Effisio en convint avec empressement.

— C’est bien, mon garçon ! je n’en suis pas fâché ; je ne suis pas de l’avis de ma vieille mère que Grazia ne devrait pas se remarier, parce qu’elle a eu son mari assassiné, et que la justice empêche qu’elle charge un nouvel époux de sa vengeance… Non, ces idées-là, c’est du vieux temps. Grazia n’a que vingt ans et six mois, pas d’enfants ; il est bon qu’elle se remarie. Tu n’es pas riche, c’est vrai, et je ne crois pas à tes petites histoires des merveilles que l’on peut faire avec des arbres et de sale fumier. Ce sont là des idées que ton ami, le Français, t’a mises dans la tête ; mais la terre est la terre, et l’on n’en tirera rien de plus que ce qu’elle peut donner.
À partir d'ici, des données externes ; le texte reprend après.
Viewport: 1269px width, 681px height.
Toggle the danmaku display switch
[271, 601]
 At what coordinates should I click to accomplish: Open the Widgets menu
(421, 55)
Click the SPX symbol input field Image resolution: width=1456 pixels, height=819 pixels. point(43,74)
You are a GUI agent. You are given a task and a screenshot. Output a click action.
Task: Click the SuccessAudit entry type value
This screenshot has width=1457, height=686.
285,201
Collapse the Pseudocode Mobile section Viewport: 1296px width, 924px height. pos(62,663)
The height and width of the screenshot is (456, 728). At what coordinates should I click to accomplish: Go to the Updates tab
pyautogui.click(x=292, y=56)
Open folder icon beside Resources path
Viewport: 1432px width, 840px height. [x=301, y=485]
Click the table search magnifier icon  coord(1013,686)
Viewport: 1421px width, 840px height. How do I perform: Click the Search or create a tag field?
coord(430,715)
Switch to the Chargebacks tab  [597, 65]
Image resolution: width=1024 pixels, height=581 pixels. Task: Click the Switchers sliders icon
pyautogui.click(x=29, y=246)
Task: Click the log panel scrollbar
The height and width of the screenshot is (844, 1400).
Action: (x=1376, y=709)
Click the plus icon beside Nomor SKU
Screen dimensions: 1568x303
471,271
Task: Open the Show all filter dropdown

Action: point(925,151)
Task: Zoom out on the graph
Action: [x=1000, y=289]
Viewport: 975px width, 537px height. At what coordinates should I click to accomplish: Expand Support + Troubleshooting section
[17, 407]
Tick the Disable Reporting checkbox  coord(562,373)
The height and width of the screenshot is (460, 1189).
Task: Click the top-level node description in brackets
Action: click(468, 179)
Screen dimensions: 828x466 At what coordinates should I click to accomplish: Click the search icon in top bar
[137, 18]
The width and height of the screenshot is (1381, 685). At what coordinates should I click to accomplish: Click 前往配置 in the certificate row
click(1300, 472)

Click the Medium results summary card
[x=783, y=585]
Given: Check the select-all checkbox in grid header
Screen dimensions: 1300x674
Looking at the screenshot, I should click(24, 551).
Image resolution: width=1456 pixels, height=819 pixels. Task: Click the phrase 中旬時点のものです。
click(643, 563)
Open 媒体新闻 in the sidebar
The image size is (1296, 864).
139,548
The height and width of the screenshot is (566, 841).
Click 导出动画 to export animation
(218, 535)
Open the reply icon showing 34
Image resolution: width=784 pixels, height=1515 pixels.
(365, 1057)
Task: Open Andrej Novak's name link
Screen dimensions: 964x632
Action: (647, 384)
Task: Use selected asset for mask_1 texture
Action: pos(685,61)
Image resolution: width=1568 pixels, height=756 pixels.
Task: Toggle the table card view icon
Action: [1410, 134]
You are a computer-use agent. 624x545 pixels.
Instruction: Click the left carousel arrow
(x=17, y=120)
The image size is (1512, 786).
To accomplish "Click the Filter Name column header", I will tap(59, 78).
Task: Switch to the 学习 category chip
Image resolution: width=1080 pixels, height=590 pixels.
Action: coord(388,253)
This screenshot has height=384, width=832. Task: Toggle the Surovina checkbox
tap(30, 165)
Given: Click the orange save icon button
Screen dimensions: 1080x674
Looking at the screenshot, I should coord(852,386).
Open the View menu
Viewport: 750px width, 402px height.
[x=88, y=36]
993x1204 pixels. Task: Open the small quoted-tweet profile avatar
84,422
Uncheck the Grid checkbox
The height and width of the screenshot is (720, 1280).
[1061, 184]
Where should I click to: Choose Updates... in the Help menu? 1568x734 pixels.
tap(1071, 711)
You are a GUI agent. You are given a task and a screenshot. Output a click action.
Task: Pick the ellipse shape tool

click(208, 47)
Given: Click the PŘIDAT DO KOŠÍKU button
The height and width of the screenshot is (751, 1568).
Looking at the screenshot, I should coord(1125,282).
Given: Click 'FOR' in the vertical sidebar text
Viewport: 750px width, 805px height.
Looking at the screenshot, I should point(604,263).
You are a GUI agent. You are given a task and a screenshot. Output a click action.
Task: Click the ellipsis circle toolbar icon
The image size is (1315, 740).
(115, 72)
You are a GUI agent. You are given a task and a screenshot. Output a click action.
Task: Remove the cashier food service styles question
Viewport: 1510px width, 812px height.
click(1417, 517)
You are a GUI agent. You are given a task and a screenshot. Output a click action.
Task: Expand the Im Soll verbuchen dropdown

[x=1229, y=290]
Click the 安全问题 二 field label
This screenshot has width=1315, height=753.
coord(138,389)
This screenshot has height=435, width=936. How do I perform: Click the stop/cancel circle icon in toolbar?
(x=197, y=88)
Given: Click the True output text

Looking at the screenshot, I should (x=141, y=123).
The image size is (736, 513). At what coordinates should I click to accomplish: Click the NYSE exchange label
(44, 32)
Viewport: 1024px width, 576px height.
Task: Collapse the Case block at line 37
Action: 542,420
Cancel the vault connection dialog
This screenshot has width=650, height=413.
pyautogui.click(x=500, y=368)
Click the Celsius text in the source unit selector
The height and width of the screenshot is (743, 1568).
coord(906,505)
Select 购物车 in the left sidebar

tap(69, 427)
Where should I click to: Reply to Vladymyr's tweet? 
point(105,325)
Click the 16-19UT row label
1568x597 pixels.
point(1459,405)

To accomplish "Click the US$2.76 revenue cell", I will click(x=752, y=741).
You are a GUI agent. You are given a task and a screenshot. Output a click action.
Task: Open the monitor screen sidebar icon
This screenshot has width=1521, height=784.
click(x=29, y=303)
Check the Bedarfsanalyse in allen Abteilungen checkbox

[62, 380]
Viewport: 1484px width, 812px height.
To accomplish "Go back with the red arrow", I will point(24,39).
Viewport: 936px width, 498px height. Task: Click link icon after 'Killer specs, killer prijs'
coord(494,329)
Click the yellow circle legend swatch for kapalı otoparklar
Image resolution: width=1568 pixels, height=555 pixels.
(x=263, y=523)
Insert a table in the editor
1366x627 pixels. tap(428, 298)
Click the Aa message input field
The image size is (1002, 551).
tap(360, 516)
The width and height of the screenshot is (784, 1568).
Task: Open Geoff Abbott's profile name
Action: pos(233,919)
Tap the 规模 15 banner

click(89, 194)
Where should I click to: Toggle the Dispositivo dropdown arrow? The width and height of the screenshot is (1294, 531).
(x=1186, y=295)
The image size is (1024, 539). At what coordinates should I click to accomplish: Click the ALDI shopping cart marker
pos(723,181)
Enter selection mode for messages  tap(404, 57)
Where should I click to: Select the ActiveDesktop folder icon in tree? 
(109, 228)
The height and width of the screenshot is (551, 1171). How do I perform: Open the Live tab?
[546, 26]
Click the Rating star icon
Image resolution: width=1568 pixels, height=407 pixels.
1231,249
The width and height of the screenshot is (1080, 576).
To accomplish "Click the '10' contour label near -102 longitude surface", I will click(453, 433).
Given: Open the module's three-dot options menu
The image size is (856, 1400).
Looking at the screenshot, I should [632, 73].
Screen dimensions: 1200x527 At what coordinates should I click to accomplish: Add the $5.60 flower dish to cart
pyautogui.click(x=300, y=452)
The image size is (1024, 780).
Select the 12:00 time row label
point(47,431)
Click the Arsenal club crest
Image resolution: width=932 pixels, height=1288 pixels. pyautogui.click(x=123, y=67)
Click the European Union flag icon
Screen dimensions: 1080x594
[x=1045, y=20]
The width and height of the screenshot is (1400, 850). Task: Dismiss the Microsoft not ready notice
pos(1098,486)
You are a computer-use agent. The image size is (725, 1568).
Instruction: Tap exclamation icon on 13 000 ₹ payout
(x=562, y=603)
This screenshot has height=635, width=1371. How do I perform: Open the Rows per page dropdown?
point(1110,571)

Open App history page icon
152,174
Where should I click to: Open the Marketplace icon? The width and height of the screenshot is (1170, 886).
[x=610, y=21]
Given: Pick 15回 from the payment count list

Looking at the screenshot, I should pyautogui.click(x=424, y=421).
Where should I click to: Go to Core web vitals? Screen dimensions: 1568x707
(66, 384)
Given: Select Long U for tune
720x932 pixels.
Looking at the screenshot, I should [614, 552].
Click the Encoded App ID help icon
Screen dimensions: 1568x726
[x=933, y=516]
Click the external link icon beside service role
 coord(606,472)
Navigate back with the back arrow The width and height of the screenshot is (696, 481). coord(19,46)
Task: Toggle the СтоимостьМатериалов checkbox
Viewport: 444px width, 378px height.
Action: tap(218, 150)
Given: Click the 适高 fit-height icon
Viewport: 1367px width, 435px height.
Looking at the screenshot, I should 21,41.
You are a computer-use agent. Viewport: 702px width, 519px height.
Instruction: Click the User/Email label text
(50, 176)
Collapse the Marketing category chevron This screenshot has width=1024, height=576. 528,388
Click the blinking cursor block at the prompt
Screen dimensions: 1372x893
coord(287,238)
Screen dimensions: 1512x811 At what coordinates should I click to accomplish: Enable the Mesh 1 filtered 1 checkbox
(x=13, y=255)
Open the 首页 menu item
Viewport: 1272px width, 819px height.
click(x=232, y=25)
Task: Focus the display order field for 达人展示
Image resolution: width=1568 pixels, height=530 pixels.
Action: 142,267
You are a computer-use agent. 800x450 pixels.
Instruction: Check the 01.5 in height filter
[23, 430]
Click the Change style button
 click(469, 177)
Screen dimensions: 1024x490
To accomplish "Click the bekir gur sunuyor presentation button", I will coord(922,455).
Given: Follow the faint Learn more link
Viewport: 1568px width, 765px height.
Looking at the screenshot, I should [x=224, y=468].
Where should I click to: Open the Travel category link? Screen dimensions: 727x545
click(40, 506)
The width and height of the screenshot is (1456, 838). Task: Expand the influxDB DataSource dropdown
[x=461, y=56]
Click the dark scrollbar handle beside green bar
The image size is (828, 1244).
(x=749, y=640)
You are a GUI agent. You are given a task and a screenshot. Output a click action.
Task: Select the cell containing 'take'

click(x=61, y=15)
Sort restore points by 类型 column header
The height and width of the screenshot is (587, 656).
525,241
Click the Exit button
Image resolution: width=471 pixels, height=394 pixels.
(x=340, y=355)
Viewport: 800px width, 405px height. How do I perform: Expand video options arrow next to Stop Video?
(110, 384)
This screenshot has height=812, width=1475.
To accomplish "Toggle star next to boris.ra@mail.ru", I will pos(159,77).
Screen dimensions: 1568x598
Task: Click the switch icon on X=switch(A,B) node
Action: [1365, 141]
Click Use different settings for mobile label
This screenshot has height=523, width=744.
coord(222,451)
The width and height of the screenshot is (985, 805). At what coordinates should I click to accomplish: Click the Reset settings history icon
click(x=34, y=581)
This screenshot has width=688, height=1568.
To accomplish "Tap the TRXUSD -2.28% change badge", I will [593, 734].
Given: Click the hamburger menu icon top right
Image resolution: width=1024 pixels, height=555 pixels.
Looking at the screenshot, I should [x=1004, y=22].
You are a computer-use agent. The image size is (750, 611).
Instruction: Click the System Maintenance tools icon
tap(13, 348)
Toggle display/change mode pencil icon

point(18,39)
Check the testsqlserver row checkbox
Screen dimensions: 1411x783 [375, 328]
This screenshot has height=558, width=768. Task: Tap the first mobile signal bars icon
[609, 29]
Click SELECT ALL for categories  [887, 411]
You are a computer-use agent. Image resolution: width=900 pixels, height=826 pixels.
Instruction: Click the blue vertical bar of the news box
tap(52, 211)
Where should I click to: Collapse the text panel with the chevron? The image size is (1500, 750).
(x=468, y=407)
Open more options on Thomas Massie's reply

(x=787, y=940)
Laissons ça ! Grazia a tant pleuré pour épouser l’autre que je ne veux plus m’en mêler ; car je suis bon père, moi ! Qu’elle choisisse celui qu’elle préfère, toi, ou Pietro de Murgia. Mais à une condition, c’est que les lois de l’honneur seront remplies. Nous avons juré sur le cadavre d’Antioco de le venger de son meurtrier ; c’est un devoir sacré ! et nous serions tous des lâches, si notre serment n’était pas tenu. C’est à l’époux de Grazia qu’il appartient de venger Antioco, puisque celui-ci n’a pas de frères. Es-tu bien décidé à remplir ce devoir, si le cas se présentait ?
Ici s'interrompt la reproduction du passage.